La confesión completa de Pilar Prades Santamaría no se hizo esperar. Era una mujer elemental, y sus primeras protestas de inocencia no ofrecieron la más leve consistencia.
La muerte de doña Adela Pascual la premeditó con el propósito de quedarse dueña absoluta de la chacinería y soñando, incluso, en que podría convertirse algún día en la segunda esposa de don Enrique Vilanova. Probó un poquito de cierto producto "matahormigas" que venden libremente en todas las tiendas y observó que tenía cierto sabor dulzón. Entonces, siempre que preparaba el café para la dueña de la casa, en lugar de azúcar empleaba el "matahormigas", que, con la correspondiente dosis de arsénico que lleva en su composición, fue minando lentamente la salud de doña Adela Pascual, hasta producir su fallecimiento.
Los hechos que hemos relatado ocurrieron a principios de 1957. El juicio oral se celebró en la Audiencia de Valencia los días 2 y 3 de diciembre de aquel mismo año. Un eminente letrado del Ilustre Colegio de Valencia se encargó de la difícil defensa. Propuso a su patrocinada defenderla como culpable, para, con los atenuantes que pretendía invocar, lograr una condena de algunos años de cárcel. Pero Pilar Prades se negó rotundamente.
—Soy inocente —declaró con terquedad, pese a que en el sumario constaba su confesión ante la Policía y ante el juez instructor.

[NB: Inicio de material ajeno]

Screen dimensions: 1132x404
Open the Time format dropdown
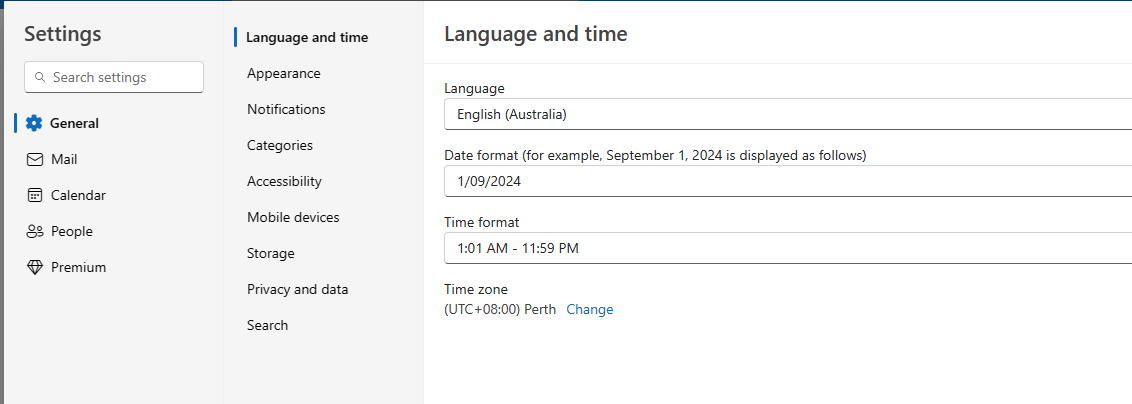[788, 248]
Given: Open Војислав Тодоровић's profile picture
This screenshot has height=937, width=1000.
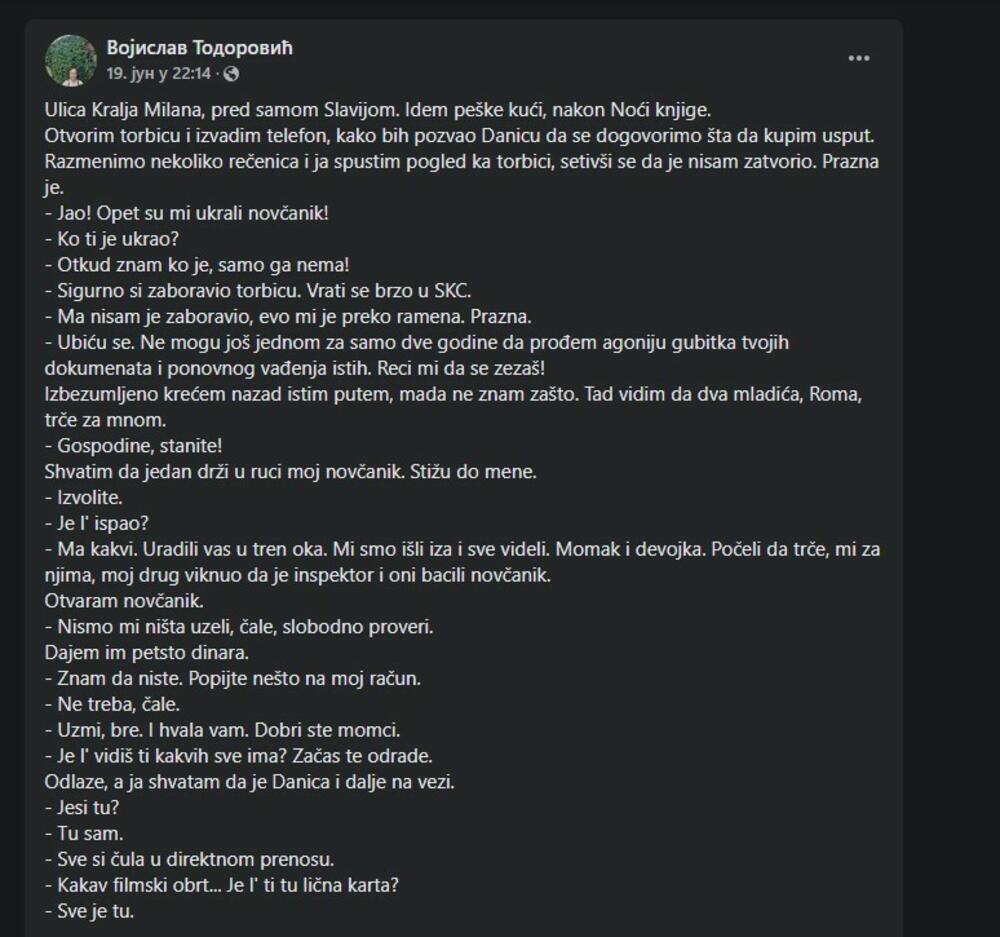Looking at the screenshot, I should [x=71, y=60].
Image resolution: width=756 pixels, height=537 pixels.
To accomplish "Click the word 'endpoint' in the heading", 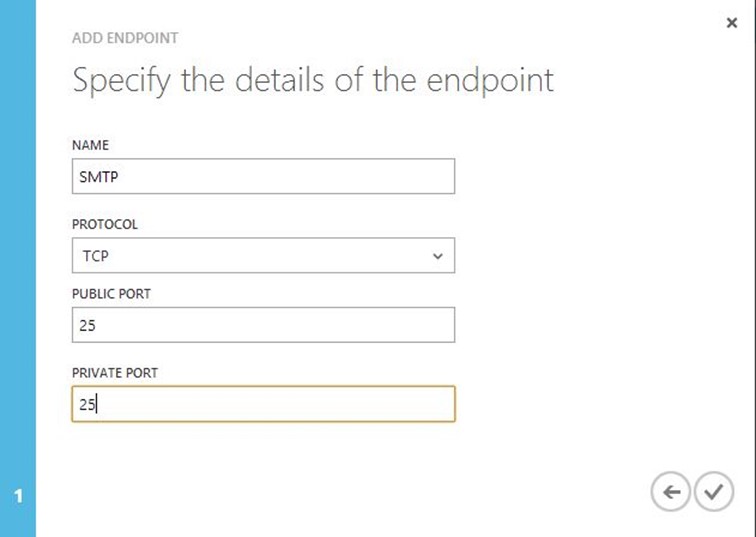I will pyautogui.click(x=482, y=81).
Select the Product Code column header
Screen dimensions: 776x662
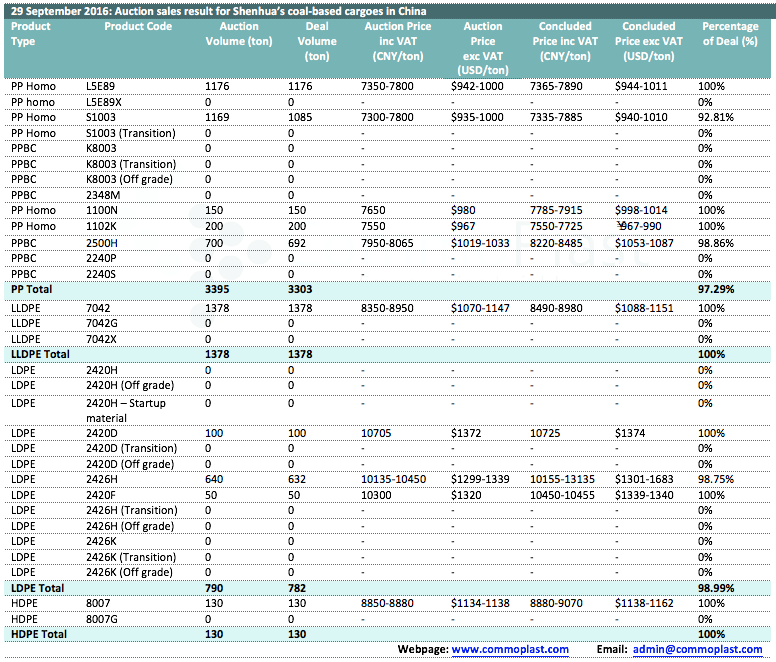click(x=138, y=26)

La Audiencia de Valencia la condenó a la última pena por la muerte de doña Adela Pascual, y a dos penas de veinte años de reclusión cada una por las tentativas en las personas de doña Carmen Cid y de la sirvienta Aurelia Sanz. Como es preceptivo en todas las condenas a muerte, el Tribunal Supremo estudió los oportunos recursos presentados por la defensa de Pilar. Pero su fallo no hizo sino confirmar el de la audiencia valenciana. El uso del veneno es una agravante que los jueces de todo el mundo estiman y castigan con la severidad que merece.
Y así, en una madrugada de mayo, Pilar Prades Santamaría fue ejecutada a garrote vil en un patio interior de la Prisión de Mujeres de Valencia.
(Nota del transcriptor: Pilar Prades fue la última mujer condenada a muerte y ejecutada en España).